Task instructions: Every single entry that follows is to be retyped exactly.
***** Material for the task *****
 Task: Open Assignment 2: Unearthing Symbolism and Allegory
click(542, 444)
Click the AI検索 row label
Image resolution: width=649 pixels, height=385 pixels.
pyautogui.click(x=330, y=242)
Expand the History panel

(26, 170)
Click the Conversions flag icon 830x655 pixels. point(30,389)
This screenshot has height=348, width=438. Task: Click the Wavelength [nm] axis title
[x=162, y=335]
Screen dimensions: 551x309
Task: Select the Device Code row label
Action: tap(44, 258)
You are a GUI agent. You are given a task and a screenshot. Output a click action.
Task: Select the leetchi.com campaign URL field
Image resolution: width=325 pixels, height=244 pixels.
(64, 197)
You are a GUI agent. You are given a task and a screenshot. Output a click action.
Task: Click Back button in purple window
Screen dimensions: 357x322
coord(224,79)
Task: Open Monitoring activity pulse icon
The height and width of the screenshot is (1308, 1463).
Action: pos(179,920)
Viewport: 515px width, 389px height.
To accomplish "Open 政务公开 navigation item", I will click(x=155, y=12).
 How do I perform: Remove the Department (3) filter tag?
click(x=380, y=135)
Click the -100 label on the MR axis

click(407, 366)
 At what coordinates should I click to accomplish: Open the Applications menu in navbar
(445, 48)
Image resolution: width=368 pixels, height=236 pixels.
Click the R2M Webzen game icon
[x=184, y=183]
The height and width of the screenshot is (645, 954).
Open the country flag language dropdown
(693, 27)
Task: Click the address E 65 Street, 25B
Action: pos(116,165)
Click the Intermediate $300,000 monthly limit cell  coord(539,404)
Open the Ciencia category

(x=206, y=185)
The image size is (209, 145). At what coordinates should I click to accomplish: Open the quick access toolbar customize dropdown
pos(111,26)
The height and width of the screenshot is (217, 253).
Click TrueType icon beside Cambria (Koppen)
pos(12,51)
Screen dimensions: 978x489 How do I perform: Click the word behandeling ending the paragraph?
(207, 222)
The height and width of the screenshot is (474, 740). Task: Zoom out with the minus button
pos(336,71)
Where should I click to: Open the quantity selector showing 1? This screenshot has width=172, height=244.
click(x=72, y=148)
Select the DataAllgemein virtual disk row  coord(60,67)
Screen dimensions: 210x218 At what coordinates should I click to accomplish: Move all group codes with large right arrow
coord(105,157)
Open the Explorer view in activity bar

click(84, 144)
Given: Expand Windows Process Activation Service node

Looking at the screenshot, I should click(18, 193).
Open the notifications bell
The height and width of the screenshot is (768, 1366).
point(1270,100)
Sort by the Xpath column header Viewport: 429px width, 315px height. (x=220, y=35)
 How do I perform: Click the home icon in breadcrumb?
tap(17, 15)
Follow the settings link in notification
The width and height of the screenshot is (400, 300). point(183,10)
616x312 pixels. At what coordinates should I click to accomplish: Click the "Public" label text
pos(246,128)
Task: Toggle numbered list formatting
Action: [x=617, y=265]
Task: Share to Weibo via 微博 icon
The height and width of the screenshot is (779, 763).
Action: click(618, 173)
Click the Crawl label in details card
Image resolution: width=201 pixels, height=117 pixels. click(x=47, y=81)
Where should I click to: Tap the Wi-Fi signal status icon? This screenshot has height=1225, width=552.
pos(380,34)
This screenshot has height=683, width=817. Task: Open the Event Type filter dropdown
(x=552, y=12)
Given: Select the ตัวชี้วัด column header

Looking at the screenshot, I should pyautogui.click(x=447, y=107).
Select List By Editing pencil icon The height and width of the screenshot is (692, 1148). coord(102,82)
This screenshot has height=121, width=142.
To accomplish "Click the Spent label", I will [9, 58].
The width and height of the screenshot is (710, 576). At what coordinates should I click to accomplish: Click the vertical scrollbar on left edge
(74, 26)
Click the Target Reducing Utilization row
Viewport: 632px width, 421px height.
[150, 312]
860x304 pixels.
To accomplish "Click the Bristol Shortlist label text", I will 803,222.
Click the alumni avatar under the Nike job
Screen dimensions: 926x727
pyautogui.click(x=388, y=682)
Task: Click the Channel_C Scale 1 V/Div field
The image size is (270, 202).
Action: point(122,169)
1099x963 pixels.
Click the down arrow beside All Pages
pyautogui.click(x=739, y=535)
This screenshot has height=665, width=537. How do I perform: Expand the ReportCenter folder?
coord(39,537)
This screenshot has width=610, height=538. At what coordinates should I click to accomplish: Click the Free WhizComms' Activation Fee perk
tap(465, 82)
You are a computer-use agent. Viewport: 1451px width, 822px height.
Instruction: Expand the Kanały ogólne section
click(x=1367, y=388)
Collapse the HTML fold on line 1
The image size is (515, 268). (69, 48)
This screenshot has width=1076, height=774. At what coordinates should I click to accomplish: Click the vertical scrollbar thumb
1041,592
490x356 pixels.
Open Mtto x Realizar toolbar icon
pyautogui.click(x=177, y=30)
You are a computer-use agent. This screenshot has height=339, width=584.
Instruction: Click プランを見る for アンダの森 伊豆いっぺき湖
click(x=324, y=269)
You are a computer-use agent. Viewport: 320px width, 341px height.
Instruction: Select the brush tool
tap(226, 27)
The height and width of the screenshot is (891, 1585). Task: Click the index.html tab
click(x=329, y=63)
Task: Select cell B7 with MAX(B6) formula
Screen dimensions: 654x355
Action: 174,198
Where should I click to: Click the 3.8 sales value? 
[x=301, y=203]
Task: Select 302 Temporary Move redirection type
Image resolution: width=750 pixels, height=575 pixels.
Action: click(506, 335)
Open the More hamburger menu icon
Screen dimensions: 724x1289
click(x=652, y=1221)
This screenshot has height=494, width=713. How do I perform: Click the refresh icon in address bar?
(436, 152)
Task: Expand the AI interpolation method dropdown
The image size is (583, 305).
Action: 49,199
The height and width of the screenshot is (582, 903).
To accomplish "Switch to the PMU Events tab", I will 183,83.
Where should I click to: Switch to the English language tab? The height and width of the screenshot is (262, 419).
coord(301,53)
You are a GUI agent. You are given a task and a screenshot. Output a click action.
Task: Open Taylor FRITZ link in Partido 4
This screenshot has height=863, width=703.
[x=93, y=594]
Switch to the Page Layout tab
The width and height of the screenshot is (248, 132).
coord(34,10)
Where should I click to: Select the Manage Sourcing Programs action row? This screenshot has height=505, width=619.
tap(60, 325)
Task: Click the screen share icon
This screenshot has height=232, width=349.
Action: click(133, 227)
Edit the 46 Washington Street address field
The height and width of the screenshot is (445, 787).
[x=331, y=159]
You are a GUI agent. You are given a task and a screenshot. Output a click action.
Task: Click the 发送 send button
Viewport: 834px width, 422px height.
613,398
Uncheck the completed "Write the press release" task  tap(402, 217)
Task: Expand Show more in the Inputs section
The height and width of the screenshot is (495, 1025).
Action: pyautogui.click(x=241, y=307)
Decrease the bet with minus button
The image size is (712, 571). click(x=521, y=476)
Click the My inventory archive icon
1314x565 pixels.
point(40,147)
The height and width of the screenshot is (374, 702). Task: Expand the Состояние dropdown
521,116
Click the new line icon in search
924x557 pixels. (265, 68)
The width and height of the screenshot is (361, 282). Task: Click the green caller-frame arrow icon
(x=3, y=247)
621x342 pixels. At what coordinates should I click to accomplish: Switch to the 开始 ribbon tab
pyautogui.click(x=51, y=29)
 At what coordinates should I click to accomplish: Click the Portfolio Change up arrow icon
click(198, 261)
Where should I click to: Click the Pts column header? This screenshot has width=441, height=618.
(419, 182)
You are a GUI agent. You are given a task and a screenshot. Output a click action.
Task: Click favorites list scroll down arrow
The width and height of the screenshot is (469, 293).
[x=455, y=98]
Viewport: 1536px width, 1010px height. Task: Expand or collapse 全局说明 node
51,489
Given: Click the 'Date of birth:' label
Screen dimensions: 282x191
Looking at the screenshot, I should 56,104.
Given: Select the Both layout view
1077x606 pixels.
*****
Solution:
 Task: Open Assignment 2: Unearthing Symbolism and Allegory
click(542, 444)
Click the AI検索 row label
Image resolution: width=649 pixels, height=385 pixels.
pyautogui.click(x=330, y=242)
Expand the History panel

(26, 170)
Click the Conversions flag icon 830x655 pixels. point(30,389)
This screenshot has height=348, width=438. Task: Click the Wavelength [nm] axis title
[x=162, y=335]
Screen dimensions: 551x309
Task: Select the Device Code row label
Action: tap(44, 258)
You are a GUI agent. You are given a task and a screenshot. Output a click action.
Task: Select the leetchi.com campaign URL field
Image resolution: width=325 pixels, height=244 pixels.
(64, 197)
You are a GUI agent. You are given a task and a screenshot. Output a click action.
Task: Click Back button in purple window
Screen dimensions: 357x322
coord(224,79)
Task: Open Monitoring activity pulse icon
The height and width of the screenshot is (1308, 1463).
Action: pos(179,920)
Viewport: 515px width, 389px height.
To accomplish "Open 政务公开 navigation item", I will click(x=155, y=12).
 How do I perform: Remove the Department (3) filter tag?
click(x=380, y=135)
Click the -100 label on the MR axis

click(407, 366)
 At what coordinates should I click to accomplish: Open the Applications menu in navbar
(445, 48)
Image resolution: width=368 pixels, height=236 pixels.
Click the R2M Webzen game icon
[x=184, y=183]
The height and width of the screenshot is (645, 954).
Open the country flag language dropdown
(693, 27)
Task: Click the address E 65 Street, 25B
Action: pos(116,165)
Click the Intermediate $300,000 monthly limit cell  coord(539,404)
Open the Ciencia category

(x=206, y=185)
The image size is (209, 145). At what coordinates should I click to accomplish: Open the quick access toolbar customize dropdown
pos(111,26)
The height and width of the screenshot is (217, 253).
Click TrueType icon beside Cambria (Koppen)
pos(12,51)
Screen dimensions: 978x489 How do I perform: Click the word behandeling ending the paragraph?
(207, 222)
The height and width of the screenshot is (474, 740). Task: Zoom out with the minus button
pos(336,71)
Where should I click to: Open the quantity selector showing 1? This screenshot has width=172, height=244.
click(x=72, y=148)
Select the DataAllgemein virtual disk row  coord(60,67)
Screen dimensions: 210x218 At what coordinates should I click to accomplish: Move all group codes with large right arrow
coord(105,157)
Open the Explorer view in activity bar

click(84, 144)
Given: Expand Windows Process Activation Service node

Looking at the screenshot, I should click(18, 193).
Open the notifications bell
The height and width of the screenshot is (768, 1366).
point(1270,100)
Sort by the Xpath column header Viewport: 429px width, 315px height. (x=220, y=35)
 How do I perform: Click the home icon in breadcrumb?
tap(17, 15)
Follow the settings link in notification
The width and height of the screenshot is (400, 300). point(183,10)
616x312 pixels. At what coordinates should I click to accomplish: Click the "Public" label text
pos(246,128)
Task: Toggle numbered list formatting
Action: [x=617, y=265]
Task: Share to Weibo via 微博 icon
The height and width of the screenshot is (779, 763).
Action: click(618, 173)
Click the Crawl label in details card
Image resolution: width=201 pixels, height=117 pixels. click(x=47, y=81)
Where should I click to: Tap the Wi-Fi signal status icon? This screenshot has height=1225, width=552.
pos(380,34)
This screenshot has height=683, width=817. Task: Open the Event Type filter dropdown
(x=552, y=12)
Given: Select the ตัวชี้วัด column header

Looking at the screenshot, I should pyautogui.click(x=447, y=107).
Select List By Editing pencil icon The height and width of the screenshot is (692, 1148). coord(102,82)
This screenshot has height=121, width=142.
To accomplish "Click the Spent label", I will [9, 58].
The width and height of the screenshot is (710, 576). At what coordinates should I click to accomplish: Click the vertical scrollbar on left edge
(74, 26)
Click the Target Reducing Utilization row
Viewport: 632px width, 421px height.
[150, 312]
860x304 pixels.
To accomplish "Click the Bristol Shortlist label text", I will 803,222.
Click the alumni avatar under the Nike job
Screen dimensions: 926x727
pyautogui.click(x=388, y=682)
Task: Click the Channel_C Scale 1 V/Div field
The image size is (270, 202).
Action: point(122,169)
1099x963 pixels.
Click the down arrow beside All Pages
pyautogui.click(x=739, y=535)
This screenshot has height=665, width=537. How do I perform: Expand the ReportCenter folder?
coord(39,537)
This screenshot has width=610, height=538. At what coordinates should I click to accomplish: Click the Free WhizComms' Activation Fee perk
tap(465, 82)
You are a computer-use agent. Viewport: 1451px width, 822px height.
Instruction: Expand the Kanały ogólne section
click(x=1367, y=388)
Collapse the HTML fold on line 1
The image size is (515, 268). (69, 48)
This screenshot has width=1076, height=774. At what coordinates should I click to accomplish: Click the vertical scrollbar thumb
1041,592
490x356 pixels.
Open Mtto x Realizar toolbar icon
pyautogui.click(x=177, y=30)
You are a computer-use agent. This screenshot has height=339, width=584.
Instruction: Click プランを見る for アンダの森 伊豆いっぺき湖
click(x=324, y=269)
You are a computer-use agent. Viewport: 320px width, 341px height.
Instruction: Select the brush tool
tap(226, 27)
The height and width of the screenshot is (891, 1585). Task: Click the index.html tab
click(x=329, y=63)
Task: Select cell B7 with MAX(B6) formula
Screen dimensions: 654x355
Action: 174,198
Where should I click to: Click the 3.8 sales value? 
[x=301, y=203]
Task: Select 302 Temporary Move redirection type
Image resolution: width=750 pixels, height=575 pixels.
Action: click(506, 335)
Open the More hamburger menu icon
Screen dimensions: 724x1289
click(x=652, y=1221)
This screenshot has height=494, width=713. How do I perform: Click the refresh icon in address bar?
(436, 152)
Task: Expand the AI interpolation method dropdown
The image size is (583, 305).
Action: 49,199
The height and width of the screenshot is (582, 903).
To accomplish "Switch to the PMU Events tab", I will 183,83.
Where should I click to: Switch to the English language tab? The height and width of the screenshot is (262, 419).
coord(301,53)
You are a GUI agent. You are given a task and a screenshot. Output a click action.
Task: Open Taylor FRITZ link in Partido 4
This screenshot has height=863, width=703.
[x=93, y=594]
Switch to the Page Layout tab
The width and height of the screenshot is (248, 132).
coord(34,10)
Where should I click to: Select the Manage Sourcing Programs action row? This screenshot has height=505, width=619.
tap(60, 325)
Task: Click the screen share icon
This screenshot has height=232, width=349.
Action: click(133, 227)
Edit the 46 Washington Street address field
The height and width of the screenshot is (445, 787).
[x=331, y=159]
You are a GUI agent. You are given a task and a screenshot. Output a click action.
Task: Click the 发送 send button
Viewport: 834px width, 422px height.
613,398
Uncheck the completed "Write the press release" task  tap(402, 217)
Task: Expand Show more in the Inputs section
The height and width of the screenshot is (495, 1025).
Action: pyautogui.click(x=241, y=307)
Decrease the bet with minus button
The image size is (712, 571). click(x=521, y=476)
Click the My inventory archive icon
1314x565 pixels.
point(40,147)
The height and width of the screenshot is (374, 702). Task: Expand the Состояние dropdown
521,116
Click the new line icon in search
924x557 pixels. (265, 68)
The width and height of the screenshot is (361, 282). Task: Click the green caller-frame arrow icon
(x=3, y=247)
621x342 pixels. At what coordinates should I click to accomplish: Switch to the 开始 ribbon tab
pyautogui.click(x=51, y=29)
 At what coordinates should I click to accomplish: Click the Portfolio Change up arrow icon
click(198, 261)
Where should I click to: Click the Pts column header? This screenshot has width=441, height=618.
(419, 182)
You are a GUI agent. You are given a task and a screenshot. Output a click action.
Task: Click favorites list scroll down arrow
The width and height of the screenshot is (469, 293).
[x=455, y=98]
Viewport: 1536px width, 1010px height. Task: Expand or collapse 全局说明 node
51,489
Given: Click the 'Date of birth:' label
Screen dimensions: 282x191
Looking at the screenshot, I should 56,104.
Given: Select the Both layout view
1077x606 pixels.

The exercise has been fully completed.